[Stored items from a collection]
*** Begin section ***
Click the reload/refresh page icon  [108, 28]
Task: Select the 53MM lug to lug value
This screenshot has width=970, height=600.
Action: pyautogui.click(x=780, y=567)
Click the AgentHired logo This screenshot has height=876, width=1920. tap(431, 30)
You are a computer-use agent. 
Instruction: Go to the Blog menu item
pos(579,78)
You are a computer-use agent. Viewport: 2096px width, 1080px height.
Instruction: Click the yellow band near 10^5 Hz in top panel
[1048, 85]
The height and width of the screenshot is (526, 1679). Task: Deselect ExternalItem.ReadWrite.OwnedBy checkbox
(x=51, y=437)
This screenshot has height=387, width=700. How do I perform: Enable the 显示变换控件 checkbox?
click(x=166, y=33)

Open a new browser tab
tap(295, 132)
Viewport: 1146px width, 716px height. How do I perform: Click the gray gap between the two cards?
*** End section ***
# [WORK ITEM]
The expected output is the run of lines from the one holding "Task: Select the 53MM lug to lug value" to the last line of the entries above, each reproduced character for character.

# [RESPONSE]
Task: Select the 53MM lug to lug value
This screenshot has width=970, height=600.
Action: pyautogui.click(x=780, y=567)
Click the AgentHired logo This screenshot has height=876, width=1920. tap(431, 30)
You are a computer-use agent. 
Instruction: Go to the Blog menu item
pos(579,78)
You are a computer-use agent. Viewport: 2096px width, 1080px height.
Instruction: Click the yellow band near 10^5 Hz in top panel
[1048, 85]
The height and width of the screenshot is (526, 1679). Task: Deselect ExternalItem.ReadWrite.OwnedBy checkbox
(x=51, y=437)
This screenshot has height=387, width=700. How do I perform: Enable the 显示变换控件 checkbox?
click(x=166, y=33)

Open a new browser tab
tap(295, 132)
Viewport: 1146px width, 716px height. How do I perform: Click the gray gap between the two cards?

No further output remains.